◆ ABOUT THIS EXERCISE
An exact reproduction of all entries is required.

◆ RECORDS SUPPLIED
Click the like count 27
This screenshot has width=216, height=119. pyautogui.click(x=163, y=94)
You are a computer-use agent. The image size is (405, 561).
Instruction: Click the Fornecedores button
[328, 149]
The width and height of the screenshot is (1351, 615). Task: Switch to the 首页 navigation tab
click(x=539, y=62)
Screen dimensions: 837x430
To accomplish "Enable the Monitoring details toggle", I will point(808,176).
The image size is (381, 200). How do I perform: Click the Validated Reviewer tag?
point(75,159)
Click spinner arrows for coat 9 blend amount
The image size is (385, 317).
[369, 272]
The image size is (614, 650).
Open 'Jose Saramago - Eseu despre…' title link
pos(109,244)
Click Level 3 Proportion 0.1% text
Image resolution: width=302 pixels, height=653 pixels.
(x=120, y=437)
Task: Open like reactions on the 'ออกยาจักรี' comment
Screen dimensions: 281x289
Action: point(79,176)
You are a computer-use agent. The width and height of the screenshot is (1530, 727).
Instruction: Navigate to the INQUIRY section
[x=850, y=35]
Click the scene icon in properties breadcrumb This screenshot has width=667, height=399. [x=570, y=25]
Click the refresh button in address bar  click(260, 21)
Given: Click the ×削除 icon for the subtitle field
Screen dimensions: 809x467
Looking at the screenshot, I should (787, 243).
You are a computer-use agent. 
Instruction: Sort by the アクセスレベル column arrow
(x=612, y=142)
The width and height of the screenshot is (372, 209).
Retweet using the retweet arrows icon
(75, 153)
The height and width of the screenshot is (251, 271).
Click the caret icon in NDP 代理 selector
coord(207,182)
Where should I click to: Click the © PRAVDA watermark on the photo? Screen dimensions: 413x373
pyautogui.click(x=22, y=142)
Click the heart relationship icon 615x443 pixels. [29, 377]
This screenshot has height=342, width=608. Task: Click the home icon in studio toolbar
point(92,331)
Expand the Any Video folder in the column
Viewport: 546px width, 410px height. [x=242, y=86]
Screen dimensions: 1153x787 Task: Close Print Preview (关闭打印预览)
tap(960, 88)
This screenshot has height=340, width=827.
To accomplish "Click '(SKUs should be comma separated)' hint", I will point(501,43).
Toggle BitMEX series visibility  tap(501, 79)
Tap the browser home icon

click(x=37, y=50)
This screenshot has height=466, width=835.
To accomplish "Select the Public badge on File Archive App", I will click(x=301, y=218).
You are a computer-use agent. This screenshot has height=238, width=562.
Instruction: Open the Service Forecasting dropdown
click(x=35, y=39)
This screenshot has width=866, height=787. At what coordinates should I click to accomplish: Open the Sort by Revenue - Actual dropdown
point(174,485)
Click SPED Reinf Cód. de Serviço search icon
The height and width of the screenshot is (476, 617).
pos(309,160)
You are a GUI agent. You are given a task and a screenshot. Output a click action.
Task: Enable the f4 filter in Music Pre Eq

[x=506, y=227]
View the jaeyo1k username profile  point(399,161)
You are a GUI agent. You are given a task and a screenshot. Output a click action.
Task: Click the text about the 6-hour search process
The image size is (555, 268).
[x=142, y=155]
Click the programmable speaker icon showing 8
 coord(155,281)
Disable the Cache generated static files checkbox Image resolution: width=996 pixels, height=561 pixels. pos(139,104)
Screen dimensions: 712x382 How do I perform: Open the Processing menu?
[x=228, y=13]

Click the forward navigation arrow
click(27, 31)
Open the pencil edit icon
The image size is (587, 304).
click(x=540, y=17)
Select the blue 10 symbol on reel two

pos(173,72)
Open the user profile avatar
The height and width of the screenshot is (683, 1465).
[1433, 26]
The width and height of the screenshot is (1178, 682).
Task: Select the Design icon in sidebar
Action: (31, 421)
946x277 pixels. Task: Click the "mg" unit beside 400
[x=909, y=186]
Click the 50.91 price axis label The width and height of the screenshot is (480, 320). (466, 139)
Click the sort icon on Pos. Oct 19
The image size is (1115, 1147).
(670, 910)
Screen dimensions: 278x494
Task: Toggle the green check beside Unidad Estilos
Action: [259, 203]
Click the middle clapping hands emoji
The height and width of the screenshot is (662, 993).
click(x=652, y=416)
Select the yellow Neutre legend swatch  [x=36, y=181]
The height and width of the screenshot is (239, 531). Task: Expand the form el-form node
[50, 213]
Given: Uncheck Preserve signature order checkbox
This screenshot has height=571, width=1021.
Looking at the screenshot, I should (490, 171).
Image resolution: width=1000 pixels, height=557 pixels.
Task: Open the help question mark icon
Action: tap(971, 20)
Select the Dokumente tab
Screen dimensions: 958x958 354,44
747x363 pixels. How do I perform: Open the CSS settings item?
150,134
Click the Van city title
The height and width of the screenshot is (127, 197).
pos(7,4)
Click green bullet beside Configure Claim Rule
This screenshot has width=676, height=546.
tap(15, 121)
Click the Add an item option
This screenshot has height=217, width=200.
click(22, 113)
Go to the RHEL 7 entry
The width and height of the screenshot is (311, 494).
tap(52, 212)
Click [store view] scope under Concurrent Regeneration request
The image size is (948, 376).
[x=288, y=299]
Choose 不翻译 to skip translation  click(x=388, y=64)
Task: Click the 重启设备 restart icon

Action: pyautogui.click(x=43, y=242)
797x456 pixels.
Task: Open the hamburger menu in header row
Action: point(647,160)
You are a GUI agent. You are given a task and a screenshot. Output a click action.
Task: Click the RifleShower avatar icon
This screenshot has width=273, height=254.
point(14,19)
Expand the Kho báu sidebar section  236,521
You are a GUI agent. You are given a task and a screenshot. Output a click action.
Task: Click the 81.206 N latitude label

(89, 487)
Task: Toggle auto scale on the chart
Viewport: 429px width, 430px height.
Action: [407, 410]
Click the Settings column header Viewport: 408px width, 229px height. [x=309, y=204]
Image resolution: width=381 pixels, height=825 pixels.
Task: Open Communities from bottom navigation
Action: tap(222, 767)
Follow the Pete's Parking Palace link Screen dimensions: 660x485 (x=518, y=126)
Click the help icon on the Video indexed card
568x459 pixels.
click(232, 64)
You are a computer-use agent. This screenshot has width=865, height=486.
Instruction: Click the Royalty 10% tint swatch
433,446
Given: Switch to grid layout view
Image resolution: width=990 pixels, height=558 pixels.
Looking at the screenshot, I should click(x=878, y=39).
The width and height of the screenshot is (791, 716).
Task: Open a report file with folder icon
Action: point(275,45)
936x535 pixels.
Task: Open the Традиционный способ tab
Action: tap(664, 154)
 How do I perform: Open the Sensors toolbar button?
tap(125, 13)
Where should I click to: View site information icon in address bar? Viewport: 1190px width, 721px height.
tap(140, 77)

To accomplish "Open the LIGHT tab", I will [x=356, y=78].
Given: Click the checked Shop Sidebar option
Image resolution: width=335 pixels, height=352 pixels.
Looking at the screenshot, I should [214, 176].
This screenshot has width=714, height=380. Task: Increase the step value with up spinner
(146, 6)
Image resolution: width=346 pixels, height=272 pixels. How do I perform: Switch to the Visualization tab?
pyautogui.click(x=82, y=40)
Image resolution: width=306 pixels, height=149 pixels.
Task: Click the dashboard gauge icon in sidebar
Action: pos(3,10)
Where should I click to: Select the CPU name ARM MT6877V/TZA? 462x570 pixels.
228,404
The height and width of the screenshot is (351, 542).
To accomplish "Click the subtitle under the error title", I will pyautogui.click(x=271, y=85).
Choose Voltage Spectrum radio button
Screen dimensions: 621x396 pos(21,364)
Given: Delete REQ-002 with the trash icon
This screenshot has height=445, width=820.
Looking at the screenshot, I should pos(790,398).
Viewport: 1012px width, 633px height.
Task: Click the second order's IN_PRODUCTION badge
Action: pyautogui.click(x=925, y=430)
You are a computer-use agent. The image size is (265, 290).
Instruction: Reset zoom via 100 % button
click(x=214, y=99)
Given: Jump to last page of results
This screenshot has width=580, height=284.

◆ EXERCISE OUTPUT
Click the like count 27
This screenshot has width=216, height=119. pyautogui.click(x=163, y=94)
You are a computer-use agent. The image size is (405, 561).
Instruction: Click the Fornecedores button
[328, 149]
The width and height of the screenshot is (1351, 615). Task: Switch to the 首页 navigation tab
click(x=539, y=62)
Screen dimensions: 837x430
To accomplish "Enable the Monitoring details toggle", I will point(808,176).
The image size is (381, 200). How do I perform: Click the Validated Reviewer tag?
point(75,159)
Click spinner arrows for coat 9 blend amount
The image size is (385, 317).
[369, 272]
The image size is (614, 650).
Open 'Jose Saramago - Eseu despre…' title link
pos(109,244)
Click Level 3 Proportion 0.1% text
Image resolution: width=302 pixels, height=653 pixels.
(x=120, y=437)
Task: Open like reactions on the 'ออกยาจักรี' comment
Screen dimensions: 281x289
Action: point(79,176)
You are a computer-use agent. The width and height of the screenshot is (1530, 727).
Instruction: Navigate to the INQUIRY section
[x=850, y=35]
Click the scene icon in properties breadcrumb This screenshot has width=667, height=399. [x=570, y=25]
Click the refresh button in address bar  click(260, 21)
Given: Click the ×削除 icon for the subtitle field
Screen dimensions: 809x467
Looking at the screenshot, I should (787, 243).
You are a computer-use agent. 
Instruction: Sort by the アクセスレベル column arrow
(x=612, y=142)
The width and height of the screenshot is (372, 209).
Retweet using the retweet arrows icon
(75, 153)
The height and width of the screenshot is (251, 271).
Click the caret icon in NDP 代理 selector
coord(207,182)
Where should I click to: Click the © PRAVDA watermark on the photo? Screen dimensions: 413x373
pyautogui.click(x=22, y=142)
Click the heart relationship icon 615x443 pixels. [29, 377]
This screenshot has height=342, width=608. Task: Click the home icon in studio toolbar
point(92,331)
Expand the Any Video folder in the column
Viewport: 546px width, 410px height. [x=242, y=86]
Screen dimensions: 1153x787 Task: Close Print Preview (关闭打印预览)
tap(960, 88)
This screenshot has height=340, width=827.
To accomplish "Click '(SKUs should be comma separated)' hint", I will point(501,43).
Toggle BitMEX series visibility  tap(501, 79)
Tap the browser home icon

click(x=37, y=50)
This screenshot has height=466, width=835.
To accomplish "Select the Public badge on File Archive App", I will click(x=301, y=218).
You are a computer-use agent. This screenshot has height=238, width=562.
Instruction: Open the Service Forecasting dropdown
click(x=35, y=39)
This screenshot has width=866, height=787. At what coordinates should I click to accomplish: Open the Sort by Revenue - Actual dropdown
point(174,485)
Click SPED Reinf Cód. de Serviço search icon
The height and width of the screenshot is (476, 617).
pos(309,160)
You are a GUI agent. You are given a task and a screenshot. Output a click action.
Task: Enable the f4 filter in Music Pre Eq

[x=506, y=227]
View the jaeyo1k username profile  point(399,161)
You are a GUI agent. You are given a task and a screenshot. Output a click action.
Task: Click the text about the 6-hour search process
The image size is (555, 268).
[x=142, y=155]
Click the programmable speaker icon showing 8
 coord(155,281)
Disable the Cache generated static files checkbox Image resolution: width=996 pixels, height=561 pixels. pos(139,104)
Screen dimensions: 712x382 How do I perform: Open the Processing menu?
[x=228, y=13]

Click the forward navigation arrow
click(27, 31)
Open the pencil edit icon
The image size is (587, 304).
click(x=540, y=17)
Select the blue 10 symbol on reel two

pos(173,72)
Open the user profile avatar
The height and width of the screenshot is (683, 1465).
[1433, 26]
The width and height of the screenshot is (1178, 682).
Task: Select the Design icon in sidebar
Action: (31, 421)
946x277 pixels. Task: Click the "mg" unit beside 400
[x=909, y=186]
Click the 50.91 price axis label The width and height of the screenshot is (480, 320). (466, 139)
Click the sort icon on Pos. Oct 19
The image size is (1115, 1147).
(670, 910)
Screen dimensions: 278x494
Task: Toggle the green check beside Unidad Estilos
Action: [259, 203]
Click the middle clapping hands emoji
The height and width of the screenshot is (662, 993).
click(x=652, y=416)
Select the yellow Neutre legend swatch  [x=36, y=181]
The height and width of the screenshot is (239, 531). Task: Expand the form el-form node
[50, 213]
Given: Uncheck Preserve signature order checkbox
This screenshot has height=571, width=1021.
Looking at the screenshot, I should (490, 171).
Image resolution: width=1000 pixels, height=557 pixels.
Task: Open the help question mark icon
Action: tap(971, 20)
Select the Dokumente tab
Screen dimensions: 958x958 354,44
747x363 pixels. How do I perform: Open the CSS settings item?
150,134
Click the Van city title
The height and width of the screenshot is (127, 197).
pos(7,4)
Click green bullet beside Configure Claim Rule
This screenshot has width=676, height=546.
tap(15, 121)
Click the Add an item option
This screenshot has height=217, width=200.
click(22, 113)
Go to the RHEL 7 entry
The width and height of the screenshot is (311, 494).
tap(52, 212)
Click [store view] scope under Concurrent Regeneration request
The image size is (948, 376).
[x=288, y=299]
Choose 不翻译 to skip translation  click(x=388, y=64)
Task: Click the 重启设备 restart icon

Action: pyautogui.click(x=43, y=242)
797x456 pixels.
Task: Open the hamburger menu in header row
Action: point(647,160)
You are a GUI agent. You are given a task and a screenshot. Output a click action.
Task: Click the RifleShower avatar icon
This screenshot has width=273, height=254.
point(14,19)
Expand the Kho báu sidebar section  236,521
You are a GUI agent. You are given a task and a screenshot. Output a click action.
Task: Click the 81.206 N latitude label

(89, 487)
Task: Toggle auto scale on the chart
Viewport: 429px width, 430px height.
Action: [407, 410]
Click the Settings column header Viewport: 408px width, 229px height. [x=309, y=204]
Image resolution: width=381 pixels, height=825 pixels.
Task: Open Communities from bottom navigation
Action: tap(222, 767)
Follow the Pete's Parking Palace link Screen dimensions: 660x485 (x=518, y=126)
Click the help icon on the Video indexed card
568x459 pixels.
click(232, 64)
You are a computer-use agent. This screenshot has width=865, height=486.
Instruction: Click the Royalty 10% tint swatch
433,446
Given: Switch to grid layout view
Image resolution: width=990 pixels, height=558 pixels.
Looking at the screenshot, I should click(x=878, y=39).
The width and height of the screenshot is (791, 716).
Task: Open a report file with folder icon
Action: point(275,45)
936x535 pixels.
Task: Open the Традиционный способ tab
Action: tap(664, 154)
 How do I perform: Open the Sensors toolbar button?
tap(125, 13)
Where should I click to: View site information icon in address bar? Viewport: 1190px width, 721px height.
tap(140, 77)

To accomplish "Open the LIGHT tab", I will [x=356, y=78].
Given: Click the checked Shop Sidebar option
Image resolution: width=335 pixels, height=352 pixels.
Looking at the screenshot, I should [214, 176].
This screenshot has width=714, height=380. Task: Increase the step value with up spinner
(146, 6)
Image resolution: width=346 pixels, height=272 pixels. How do I perform: Switch to the Visualization tab?
pyautogui.click(x=82, y=40)
Image resolution: width=306 pixels, height=149 pixels.
Task: Click the dashboard gauge icon in sidebar
Action: pos(3,10)
Where should I click to: Select the CPU name ARM MT6877V/TZA? 462x570 pixels.
228,404
The height and width of the screenshot is (351, 542).
To accomplish "Click the subtitle under the error title", I will pyautogui.click(x=271, y=85).
Choose Voltage Spectrum radio button
Screen dimensions: 621x396 pos(21,364)
Given: Delete REQ-002 with the trash icon
This screenshot has height=445, width=820.
Looking at the screenshot, I should pos(790,398).
Viewport: 1012px width, 633px height.
Task: Click the second order's IN_PRODUCTION badge
Action: pyautogui.click(x=925, y=430)
You are a computer-use agent. The image size is (265, 290).
Instruction: Reset zoom via 100 % button
click(x=214, y=99)
Given: Jump to last page of results
This screenshot has width=580, height=284.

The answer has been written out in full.